▶ [ABOUT THIS TASK] All lines from the one holding "This screenshot has height=1352, width=1174." down to the last line of the entries are to be reproduced exactly, with no other lines.

* * * * * * *

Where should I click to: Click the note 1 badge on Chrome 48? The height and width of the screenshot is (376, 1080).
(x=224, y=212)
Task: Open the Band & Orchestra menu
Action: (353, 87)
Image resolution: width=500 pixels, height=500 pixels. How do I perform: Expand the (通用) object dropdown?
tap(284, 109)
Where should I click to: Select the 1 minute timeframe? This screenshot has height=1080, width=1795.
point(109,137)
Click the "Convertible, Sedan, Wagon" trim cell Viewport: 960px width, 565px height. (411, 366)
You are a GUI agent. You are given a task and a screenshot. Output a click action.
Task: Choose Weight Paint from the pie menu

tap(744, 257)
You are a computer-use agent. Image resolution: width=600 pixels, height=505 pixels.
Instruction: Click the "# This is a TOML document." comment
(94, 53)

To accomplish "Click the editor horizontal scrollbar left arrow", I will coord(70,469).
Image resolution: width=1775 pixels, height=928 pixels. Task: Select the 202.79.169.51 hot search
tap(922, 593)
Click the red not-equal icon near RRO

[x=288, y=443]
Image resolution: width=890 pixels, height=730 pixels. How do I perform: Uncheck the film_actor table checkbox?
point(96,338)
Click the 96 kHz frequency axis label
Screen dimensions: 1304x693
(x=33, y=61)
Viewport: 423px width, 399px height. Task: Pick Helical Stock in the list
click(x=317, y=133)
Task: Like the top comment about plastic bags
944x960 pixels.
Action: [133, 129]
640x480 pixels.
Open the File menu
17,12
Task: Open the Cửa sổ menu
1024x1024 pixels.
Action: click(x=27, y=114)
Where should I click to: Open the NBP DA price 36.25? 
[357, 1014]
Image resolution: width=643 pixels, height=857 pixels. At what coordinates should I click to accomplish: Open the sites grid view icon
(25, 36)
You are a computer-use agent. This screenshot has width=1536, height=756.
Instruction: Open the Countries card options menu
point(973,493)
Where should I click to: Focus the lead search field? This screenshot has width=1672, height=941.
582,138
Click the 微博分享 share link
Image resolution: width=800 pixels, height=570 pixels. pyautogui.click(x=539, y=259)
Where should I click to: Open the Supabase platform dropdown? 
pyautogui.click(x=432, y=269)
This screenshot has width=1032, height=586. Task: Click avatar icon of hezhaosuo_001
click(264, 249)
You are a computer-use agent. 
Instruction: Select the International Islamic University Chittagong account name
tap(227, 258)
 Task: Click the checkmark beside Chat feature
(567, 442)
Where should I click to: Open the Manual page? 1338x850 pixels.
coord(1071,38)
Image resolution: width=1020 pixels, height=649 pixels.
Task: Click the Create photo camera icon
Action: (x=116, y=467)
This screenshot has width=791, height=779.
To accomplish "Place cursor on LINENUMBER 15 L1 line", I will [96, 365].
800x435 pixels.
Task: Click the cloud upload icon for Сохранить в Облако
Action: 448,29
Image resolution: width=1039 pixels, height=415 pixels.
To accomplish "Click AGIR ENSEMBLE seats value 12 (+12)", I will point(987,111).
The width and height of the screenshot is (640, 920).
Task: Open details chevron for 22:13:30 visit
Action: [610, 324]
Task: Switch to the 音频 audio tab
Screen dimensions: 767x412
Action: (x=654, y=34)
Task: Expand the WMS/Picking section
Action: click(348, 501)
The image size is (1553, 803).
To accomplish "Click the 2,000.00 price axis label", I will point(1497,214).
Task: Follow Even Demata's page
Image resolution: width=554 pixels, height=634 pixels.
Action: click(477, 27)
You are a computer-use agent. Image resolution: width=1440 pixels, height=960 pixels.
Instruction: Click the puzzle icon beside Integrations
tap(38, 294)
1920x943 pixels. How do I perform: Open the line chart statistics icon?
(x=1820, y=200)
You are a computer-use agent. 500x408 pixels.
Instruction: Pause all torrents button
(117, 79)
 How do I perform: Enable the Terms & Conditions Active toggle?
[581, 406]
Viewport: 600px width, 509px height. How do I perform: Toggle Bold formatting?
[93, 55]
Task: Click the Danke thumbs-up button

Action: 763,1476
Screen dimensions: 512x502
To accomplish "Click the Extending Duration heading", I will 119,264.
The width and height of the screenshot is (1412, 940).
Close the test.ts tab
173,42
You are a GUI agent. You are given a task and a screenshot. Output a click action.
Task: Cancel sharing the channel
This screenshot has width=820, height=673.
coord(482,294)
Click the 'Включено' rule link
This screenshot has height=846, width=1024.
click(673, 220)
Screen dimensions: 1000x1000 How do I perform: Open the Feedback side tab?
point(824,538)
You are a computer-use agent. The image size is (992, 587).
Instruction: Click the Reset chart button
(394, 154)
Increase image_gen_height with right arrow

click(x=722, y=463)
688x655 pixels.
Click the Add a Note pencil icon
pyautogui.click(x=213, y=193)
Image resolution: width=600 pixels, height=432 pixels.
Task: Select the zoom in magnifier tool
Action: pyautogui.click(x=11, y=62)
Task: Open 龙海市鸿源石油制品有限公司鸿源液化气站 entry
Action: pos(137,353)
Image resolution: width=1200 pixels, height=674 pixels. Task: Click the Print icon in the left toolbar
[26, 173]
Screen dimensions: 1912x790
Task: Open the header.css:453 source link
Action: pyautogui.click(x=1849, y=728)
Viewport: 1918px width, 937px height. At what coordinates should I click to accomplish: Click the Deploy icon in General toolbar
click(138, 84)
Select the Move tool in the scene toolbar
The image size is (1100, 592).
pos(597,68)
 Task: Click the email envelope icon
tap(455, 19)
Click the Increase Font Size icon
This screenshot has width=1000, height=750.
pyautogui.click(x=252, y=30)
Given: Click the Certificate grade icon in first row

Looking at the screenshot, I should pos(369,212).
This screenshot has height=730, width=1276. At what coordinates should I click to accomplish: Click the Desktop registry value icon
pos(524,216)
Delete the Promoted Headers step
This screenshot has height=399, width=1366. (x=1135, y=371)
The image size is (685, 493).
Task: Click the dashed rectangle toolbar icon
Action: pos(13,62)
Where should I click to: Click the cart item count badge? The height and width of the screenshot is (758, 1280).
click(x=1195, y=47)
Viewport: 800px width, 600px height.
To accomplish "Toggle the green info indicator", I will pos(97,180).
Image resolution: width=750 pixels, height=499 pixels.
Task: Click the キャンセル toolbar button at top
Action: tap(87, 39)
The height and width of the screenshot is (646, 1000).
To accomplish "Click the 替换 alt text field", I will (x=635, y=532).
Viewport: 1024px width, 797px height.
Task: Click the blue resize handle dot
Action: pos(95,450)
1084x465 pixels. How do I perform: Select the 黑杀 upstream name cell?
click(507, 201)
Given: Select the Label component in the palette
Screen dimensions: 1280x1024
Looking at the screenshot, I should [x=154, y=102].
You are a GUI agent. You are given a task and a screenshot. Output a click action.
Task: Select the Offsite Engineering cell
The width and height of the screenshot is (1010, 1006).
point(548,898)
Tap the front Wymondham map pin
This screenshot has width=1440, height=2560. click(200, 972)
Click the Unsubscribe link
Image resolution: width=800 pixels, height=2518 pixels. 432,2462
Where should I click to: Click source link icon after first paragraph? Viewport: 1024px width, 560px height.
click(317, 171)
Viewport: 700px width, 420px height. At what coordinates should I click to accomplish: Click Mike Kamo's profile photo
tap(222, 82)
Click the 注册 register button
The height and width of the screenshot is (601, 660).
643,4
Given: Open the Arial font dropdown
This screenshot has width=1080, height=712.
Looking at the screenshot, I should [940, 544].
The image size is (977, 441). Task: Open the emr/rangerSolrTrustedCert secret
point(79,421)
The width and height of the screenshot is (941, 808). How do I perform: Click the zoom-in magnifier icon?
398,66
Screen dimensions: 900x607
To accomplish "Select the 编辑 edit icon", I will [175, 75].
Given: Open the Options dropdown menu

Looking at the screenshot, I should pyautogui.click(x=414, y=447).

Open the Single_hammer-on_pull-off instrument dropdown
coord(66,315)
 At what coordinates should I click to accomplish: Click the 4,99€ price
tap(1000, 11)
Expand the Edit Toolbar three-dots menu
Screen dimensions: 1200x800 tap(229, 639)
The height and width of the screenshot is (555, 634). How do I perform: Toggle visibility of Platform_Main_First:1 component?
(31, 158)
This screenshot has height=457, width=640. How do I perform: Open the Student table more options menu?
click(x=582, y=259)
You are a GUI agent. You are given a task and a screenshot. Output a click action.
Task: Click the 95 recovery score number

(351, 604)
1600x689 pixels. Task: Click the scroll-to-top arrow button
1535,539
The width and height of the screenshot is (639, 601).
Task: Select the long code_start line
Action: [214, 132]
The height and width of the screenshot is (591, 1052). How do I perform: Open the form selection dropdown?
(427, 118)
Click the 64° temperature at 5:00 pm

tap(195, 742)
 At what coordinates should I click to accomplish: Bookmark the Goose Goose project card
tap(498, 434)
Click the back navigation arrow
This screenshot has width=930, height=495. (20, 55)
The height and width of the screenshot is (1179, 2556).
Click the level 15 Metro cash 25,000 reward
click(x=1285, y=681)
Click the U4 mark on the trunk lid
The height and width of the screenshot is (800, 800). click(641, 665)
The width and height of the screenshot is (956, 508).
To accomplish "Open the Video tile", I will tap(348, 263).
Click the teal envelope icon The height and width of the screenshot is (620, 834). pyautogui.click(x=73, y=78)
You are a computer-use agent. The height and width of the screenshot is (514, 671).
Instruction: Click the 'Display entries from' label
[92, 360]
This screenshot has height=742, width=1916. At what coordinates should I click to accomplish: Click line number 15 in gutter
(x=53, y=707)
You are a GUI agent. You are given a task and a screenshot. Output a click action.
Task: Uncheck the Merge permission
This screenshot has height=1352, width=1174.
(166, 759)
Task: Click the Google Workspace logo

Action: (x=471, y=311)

* * * * * * *

▶ [TASK RESPONSE]
This screenshot has height=1352, width=1174.
(166, 759)
Task: Click the Google Workspace logo

Action: (x=471, y=311)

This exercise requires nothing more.